Rabbinic: Content Required
Narratives of Bible
(formerly called Biblical History and Civilization Part 1)
Tanakh offers us ideas about revelation and covenantal promises. It texts conceptualize a society based on divine law and built in a promised land. Students will explore the wide-ranging theologies in these texts, how they were composed, and how they present “revelation” through law, rites, prophecy, and more. Students will become familiar with the major methodologies and disciplines of biblical studies and will explore how to teach biblical narratives from a Jewish Renewal perspective in ways that make the texts meaningful and relevant for today’s Jews.
Sefer Iyyov – The Book of Job
An in-depth exploration of the bewildering, heart-wrenching and profound book of Job. The text will be encountered in Hebrew and in English, focusing on the deep questions:
- why do good people suffer?
- where is God in our suffering?
- in the face of suffering, what is the meaning of life?
- what can we expect of God?
- do we have the right to indict and argue with God?
- what must we expect of ourselves?
- what is the nature of friendship?
- what is the nature of faith?
- what do we learn from this book that is useful to us as rabbis, rabbinic pastors and caretakers?
The class will also include such modalities as bibliodrama, consideration of a modern theatrical treatment of the story of Job, a contemporary film that focuses on Job as its thematic center and a contemplative approach to the text.
Sexuality and Gender in Tanakh
Discussion of sexual boundaries, narratives of sexual abuse and sexual violence, tales of an apparent erotic eden – it’s all to be found in Tanakh. We will explore the way sexuality is described, depicted and legislated in Tanakh, including prohibited, apparently prohibited and permitted sexual relationships among human beings. Our sources will include primary texts, midrashic discussions on the same, and academic commentaries. We will ask how these texts can be read, taught, and understood for our own time.
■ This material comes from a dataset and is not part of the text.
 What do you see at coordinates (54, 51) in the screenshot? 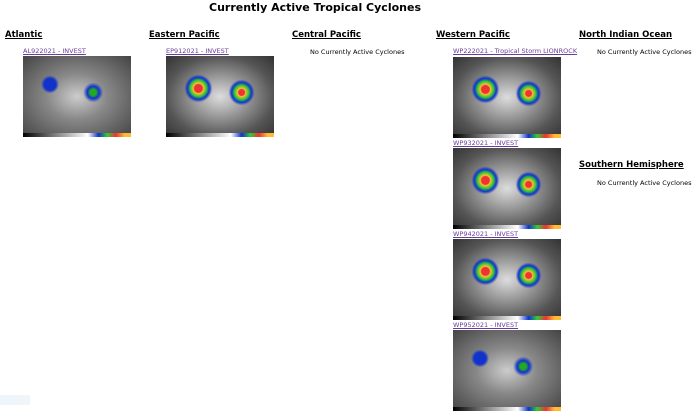
I see `storm-link-al92: AL922021 - INVEST` at bounding box center [54, 51].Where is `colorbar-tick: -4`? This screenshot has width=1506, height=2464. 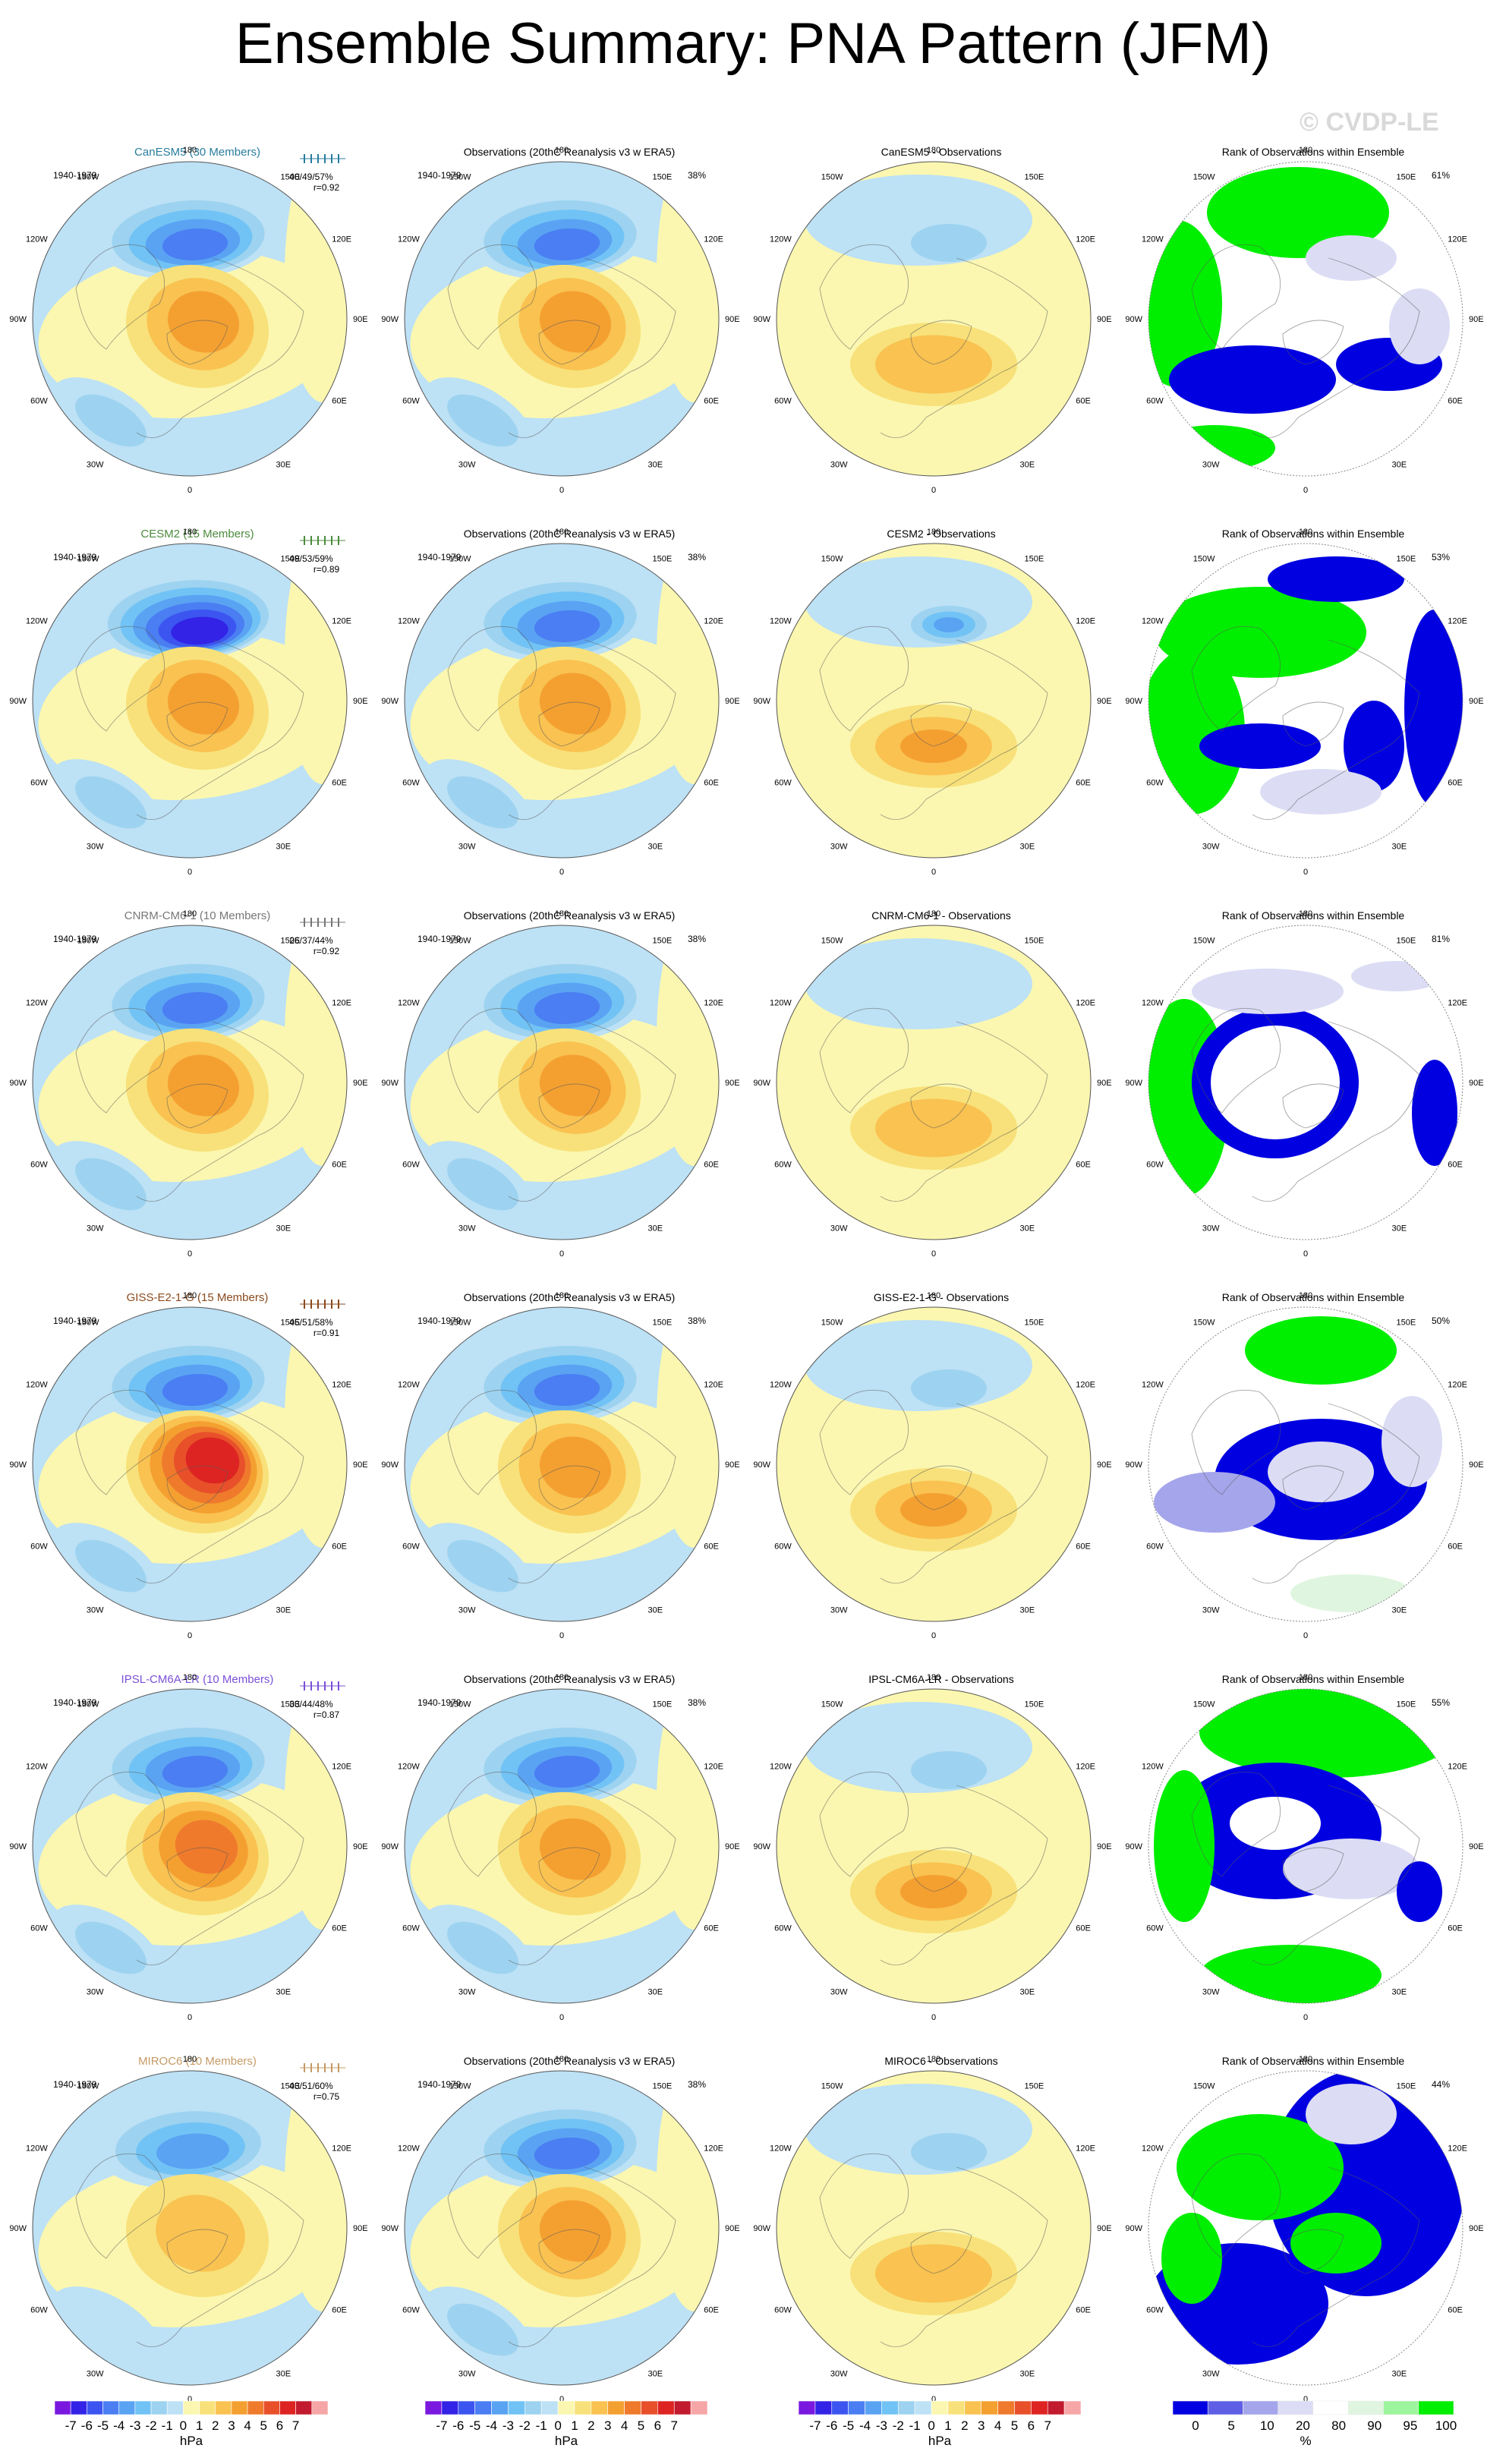 colorbar-tick: -4 is located at coordinates (118, 2426).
The Prophetic Book of Jeremiah
Prophets were known by several terms–both Greek and Hebrew: The Greek term that our English term comes from is prophetes meaning one who proclaims and interprets divine revelation and is descriptive of one who speaks forth God’s word. The Hebrew terms used for a prophet is primarily navi which is probably descriptive of “one called” to speak for God or one who “brings” the word of God to the people. This course is a critical study of the prophetic book of Jeremiah, who was called to speak for God in and around Jerusalem before the city fell in 587 BC. Through a close reading of the text and historical background students will develop skills for reading the prophetic books; study how biblical scholarship has impacted our understanding; learn how Jeremiah in particular was perceived by his contemporaries and grapple with the issues he addressed.